Rules of Badminton. Hufflepuff. Ballet

So I met up with my mate Janet to go badminton - ing. She brought her mum and he older sister along and also contacted a 'friend' to come along.

I was wearing a pink puma t-shirt, and one commented on how it looked like I had a thumbprint on me. But the other two wrinkled their noses. It was too pink, but they assured me they thought it was nice on me.

The Janet's mum and sister got bored of waiting for James, our mate, so they went inside, looking at Janet meaningfully saying that they'll give her privacy if she needs to give him a welcome hug. Janet went red.
When he arrived, we both laughed, a lot. Its one of those things. Janet and James have a very complicated relationship.

So we went in to the dome, first we started off me playing against both of them. While smacking the shuttle cock, Janet would ask how his holiday went. James would reply that it was great, thanks for asking, how was yours. There was something off, which took me a while to realise.

And I discovered an amazing to insult Janet. Call her a Hufflepuff.

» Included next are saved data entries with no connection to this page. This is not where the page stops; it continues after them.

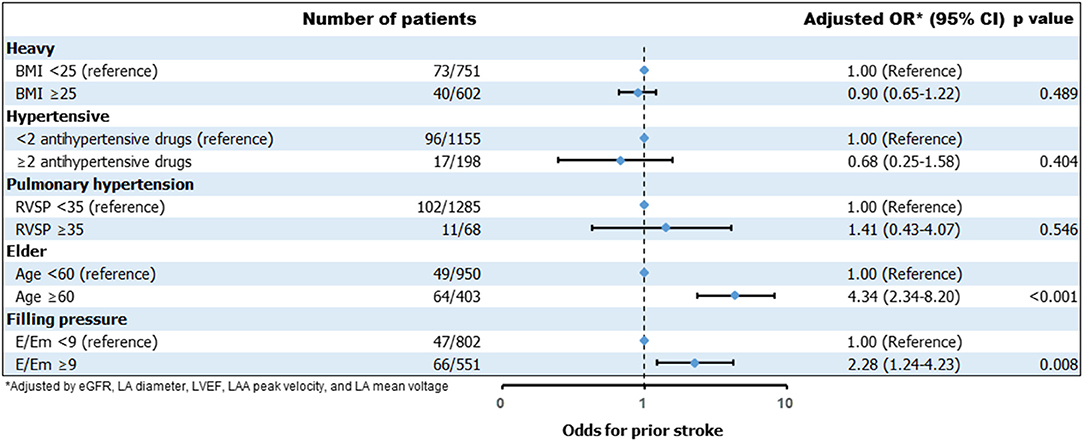
Task: Click the BMI ≥25 diamond data marker
Action: tap(637, 93)
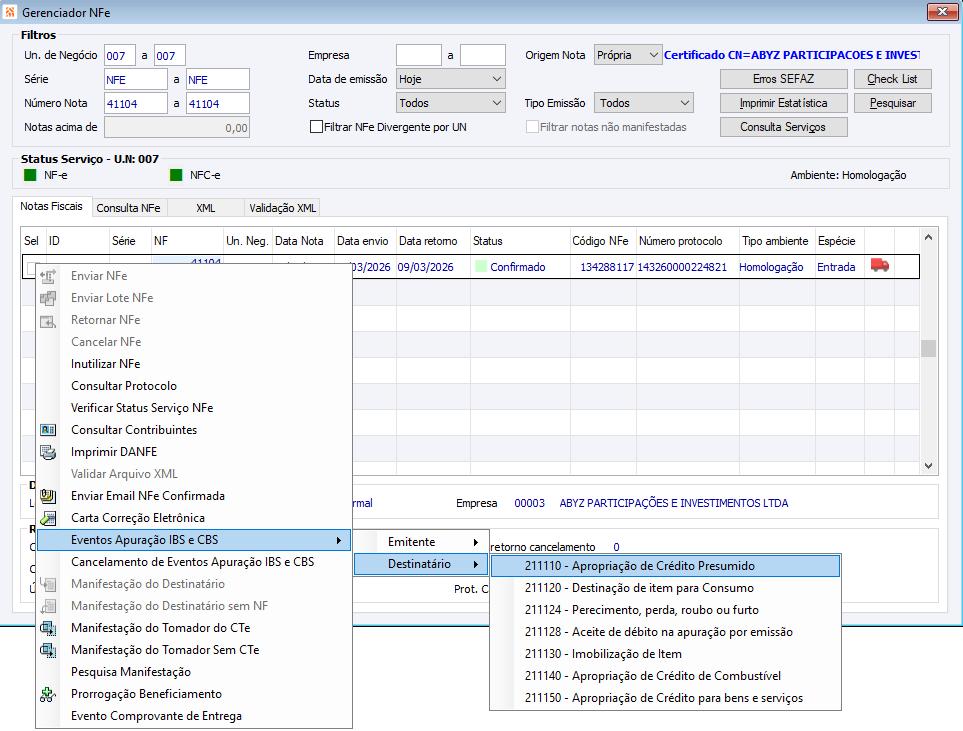Click the Consultar Contribuintes icon
Image resolution: width=963 pixels, height=731 pixels.
pyautogui.click(x=48, y=430)
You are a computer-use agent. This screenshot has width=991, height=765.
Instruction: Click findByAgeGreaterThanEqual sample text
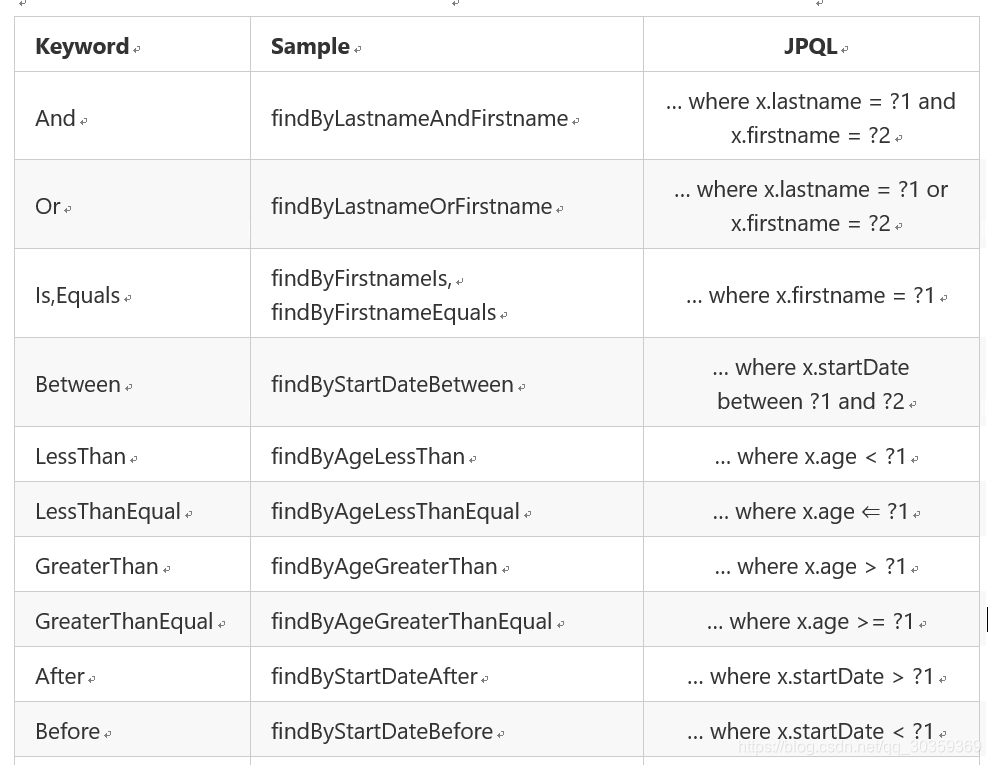coord(411,621)
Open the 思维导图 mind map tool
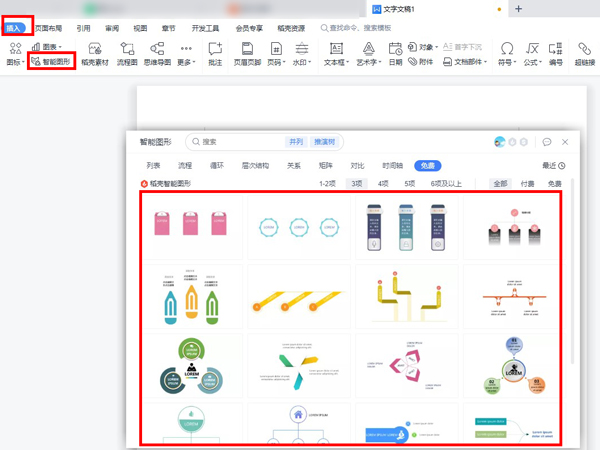The width and height of the screenshot is (600, 450). click(157, 53)
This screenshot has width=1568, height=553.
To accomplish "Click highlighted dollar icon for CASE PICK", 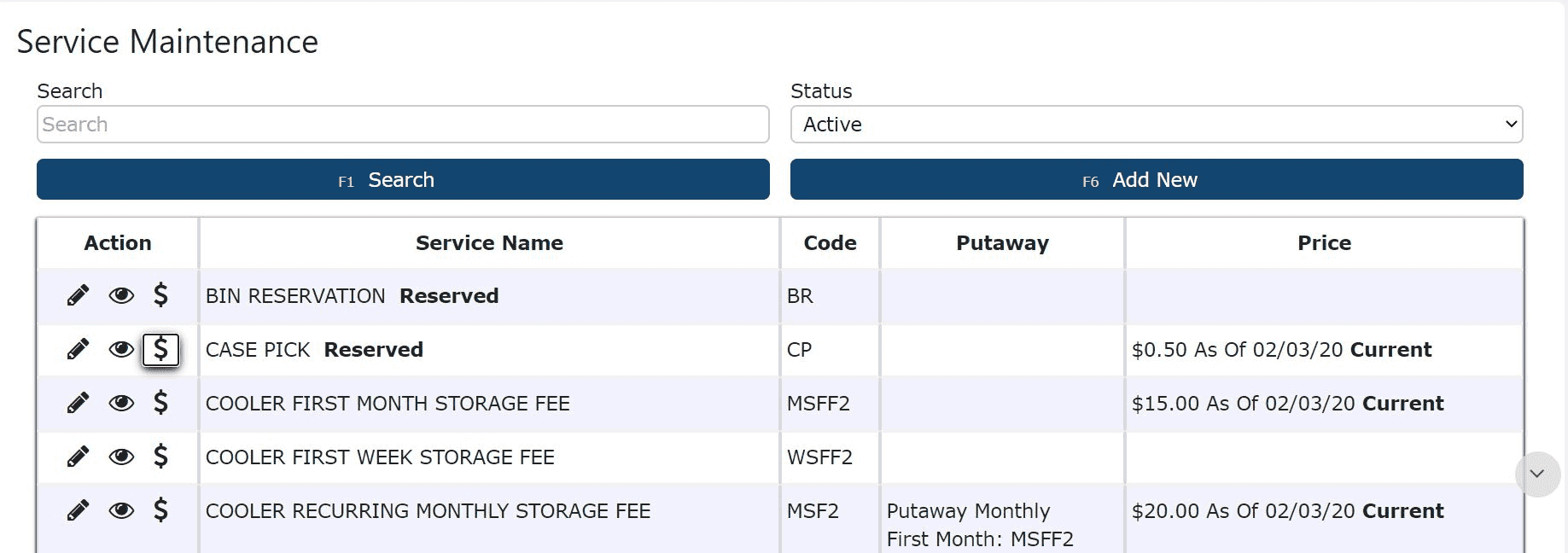I will [x=160, y=349].
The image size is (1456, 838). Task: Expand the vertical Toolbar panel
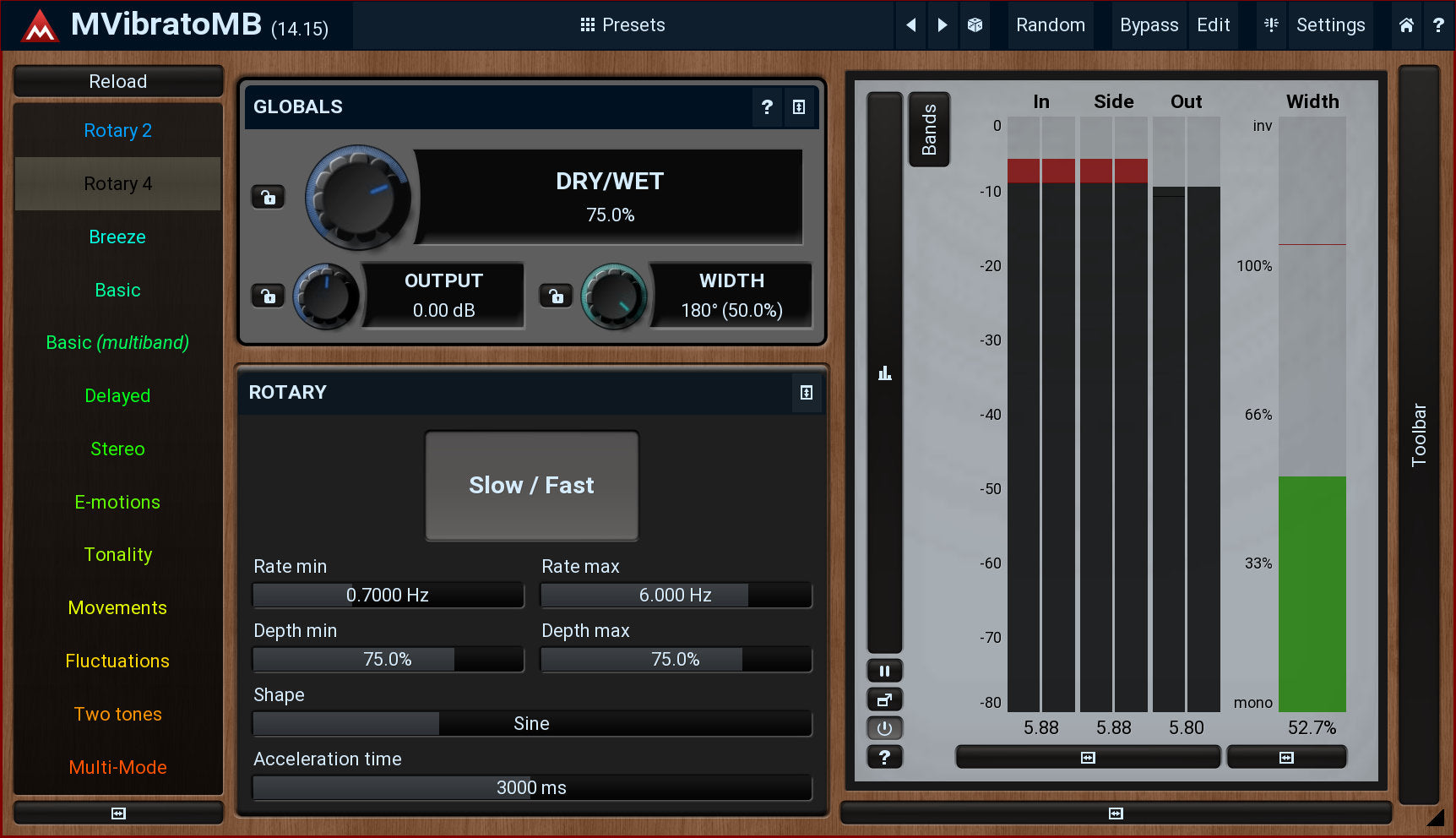click(1419, 435)
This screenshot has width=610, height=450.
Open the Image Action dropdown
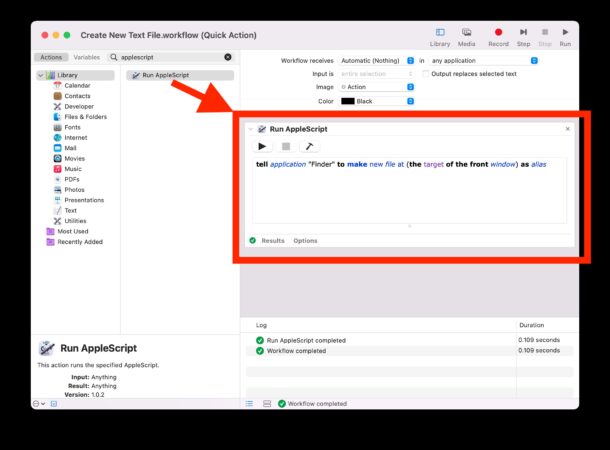[x=376, y=87]
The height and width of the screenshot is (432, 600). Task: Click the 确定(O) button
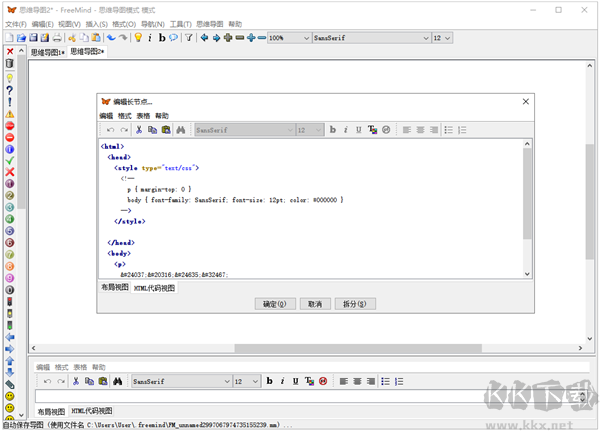[274, 303]
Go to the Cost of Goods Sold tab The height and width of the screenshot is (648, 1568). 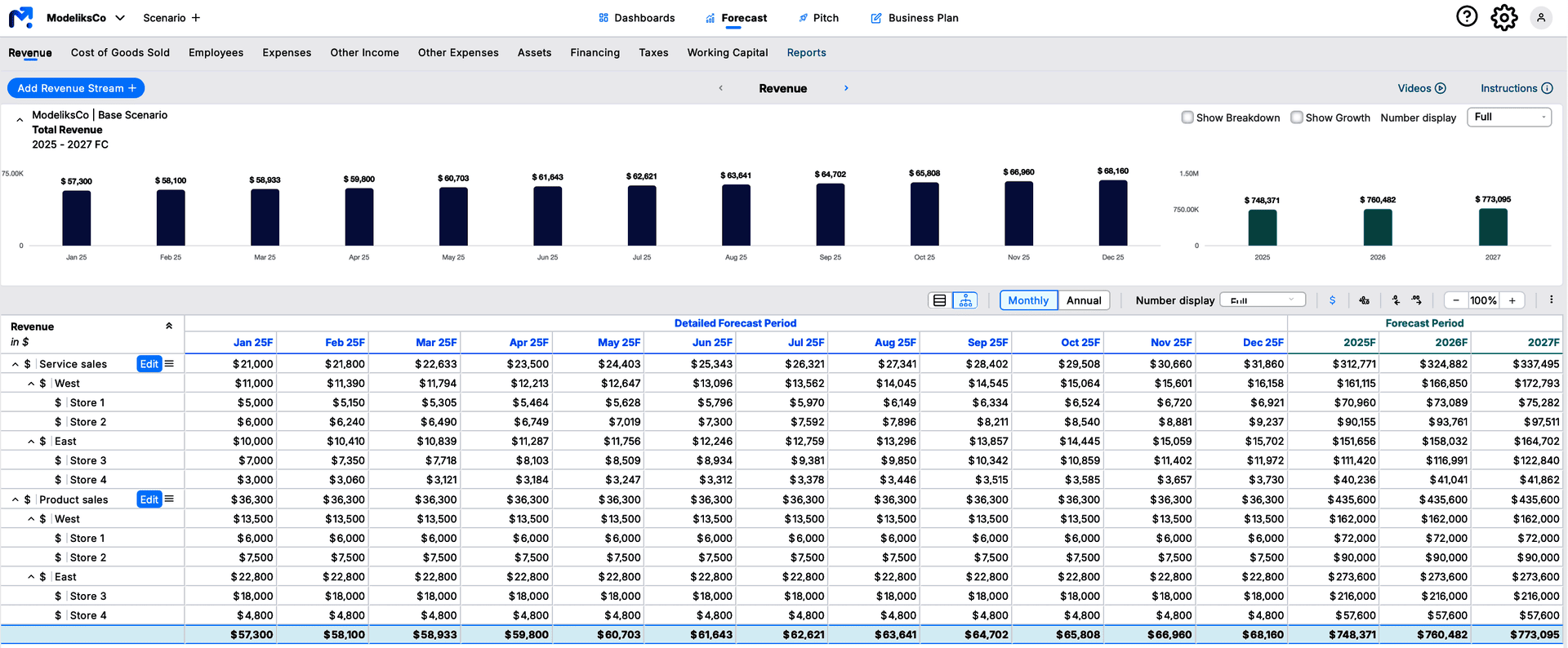pyautogui.click(x=120, y=53)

She hates Robert Pattinson (because she hates twilight), he plays Cedric Diggory in the Harry Potter movies, and he's in Hufflepuff.
See it makes sense to her, possibly because she's a dedicated hater.

Me and her had a few goes at each other, while we were playing on the same team. James was quiet, probably scared at us, and he occasionally piped out to say 'out'.

Then I noticed, his voice was breaking. It was way deeper than usual. We laughed a bit, again.
Don't know if he'll be a soprano in the choir anymore.

Oh, then I had a singles match against Janet. I won, mostly on serves.

But I had a secret tactic.

While serving, I would bust out some killer ballet moves.
She thought it was hilarious, the scary part is that its because she thought I looked like I was doing proper ballet.

So we carried on with the game, she would laugh at my 'genuine' ballet skills. I told her I used to do disco dancing and I attempted to teach her high kick. It looked like she had permanently crooked legs and lifting them was equivalent to lifting a ton of  stuff. Ah well.
We laughed.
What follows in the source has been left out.